> [DESCRIPTION OF THE TASK] In the records below, find the line holding "Task: Select the" and the line holding "The width and". Set down both, with every line between them, exactly.

Top of DATA SUPPLIED

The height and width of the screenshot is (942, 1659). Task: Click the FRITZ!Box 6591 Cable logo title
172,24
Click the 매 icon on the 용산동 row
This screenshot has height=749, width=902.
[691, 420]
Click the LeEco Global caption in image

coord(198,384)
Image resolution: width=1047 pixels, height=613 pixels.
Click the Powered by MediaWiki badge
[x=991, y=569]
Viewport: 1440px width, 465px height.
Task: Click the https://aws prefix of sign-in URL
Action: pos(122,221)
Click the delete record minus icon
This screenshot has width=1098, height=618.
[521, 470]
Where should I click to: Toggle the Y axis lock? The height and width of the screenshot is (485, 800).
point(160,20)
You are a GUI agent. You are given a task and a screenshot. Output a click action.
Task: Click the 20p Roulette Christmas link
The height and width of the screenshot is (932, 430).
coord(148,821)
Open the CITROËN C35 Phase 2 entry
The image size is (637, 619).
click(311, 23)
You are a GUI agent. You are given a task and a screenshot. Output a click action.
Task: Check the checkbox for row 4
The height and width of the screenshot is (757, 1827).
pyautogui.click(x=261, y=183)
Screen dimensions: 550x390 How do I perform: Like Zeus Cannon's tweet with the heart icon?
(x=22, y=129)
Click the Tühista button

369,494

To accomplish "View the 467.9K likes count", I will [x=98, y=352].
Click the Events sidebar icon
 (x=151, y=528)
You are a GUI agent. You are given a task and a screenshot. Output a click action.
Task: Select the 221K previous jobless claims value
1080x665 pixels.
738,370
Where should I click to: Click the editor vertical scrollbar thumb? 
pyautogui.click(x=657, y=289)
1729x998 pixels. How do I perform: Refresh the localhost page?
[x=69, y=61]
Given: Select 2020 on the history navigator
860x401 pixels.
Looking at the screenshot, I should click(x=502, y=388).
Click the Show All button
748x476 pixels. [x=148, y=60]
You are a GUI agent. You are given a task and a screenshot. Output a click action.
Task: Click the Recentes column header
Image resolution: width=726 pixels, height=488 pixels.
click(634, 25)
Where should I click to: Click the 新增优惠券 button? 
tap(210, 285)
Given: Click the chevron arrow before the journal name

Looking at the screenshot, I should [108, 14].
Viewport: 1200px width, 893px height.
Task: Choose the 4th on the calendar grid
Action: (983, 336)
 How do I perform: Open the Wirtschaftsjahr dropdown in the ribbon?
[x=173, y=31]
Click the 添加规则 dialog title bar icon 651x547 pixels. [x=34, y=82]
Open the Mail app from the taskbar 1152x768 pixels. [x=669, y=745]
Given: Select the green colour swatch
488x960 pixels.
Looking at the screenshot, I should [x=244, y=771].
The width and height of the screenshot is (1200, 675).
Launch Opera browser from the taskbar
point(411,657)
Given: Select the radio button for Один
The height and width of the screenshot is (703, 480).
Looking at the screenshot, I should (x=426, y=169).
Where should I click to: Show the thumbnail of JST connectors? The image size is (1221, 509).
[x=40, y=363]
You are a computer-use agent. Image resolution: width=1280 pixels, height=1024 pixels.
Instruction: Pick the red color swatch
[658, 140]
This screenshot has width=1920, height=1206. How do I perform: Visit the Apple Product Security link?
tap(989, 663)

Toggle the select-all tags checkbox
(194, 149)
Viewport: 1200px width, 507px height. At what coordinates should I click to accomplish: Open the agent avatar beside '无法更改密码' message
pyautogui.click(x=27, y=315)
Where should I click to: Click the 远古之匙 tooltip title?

Bottom of DATA SUPPLIED

> [ANSWER SECTION]
Task: Select the 221K previous jobless claims value
1080x665 pixels.
738,370
Where should I click to: Click the editor vertical scrollbar thumb? 
pyautogui.click(x=657, y=289)
1729x998 pixels. How do I perform: Refresh the localhost page?
[x=69, y=61]
Given: Select 2020 on the history navigator
860x401 pixels.
Looking at the screenshot, I should click(x=502, y=388).
Click the Show All button
748x476 pixels. [x=148, y=60]
You are a GUI agent. You are given a task and a screenshot. Output a click action.
Task: Click the Recentes column header
Image resolution: width=726 pixels, height=488 pixels.
click(634, 25)
Where should I click to: Click the 新增优惠券 button? 
tap(210, 285)
Given: Click the chevron arrow before the journal name

Looking at the screenshot, I should [108, 14].
Viewport: 1200px width, 893px height.
Task: Choose the 4th on the calendar grid
Action: (983, 336)
 How do I perform: Open the Wirtschaftsjahr dropdown in the ribbon?
[x=173, y=31]
Click the 添加规则 dialog title bar icon 651x547 pixels. [x=34, y=82]
Open the Mail app from the taskbar 1152x768 pixels. [x=669, y=745]
Given: Select the green colour swatch
488x960 pixels.
Looking at the screenshot, I should [x=244, y=771].
The width and height of the screenshot is (1200, 675).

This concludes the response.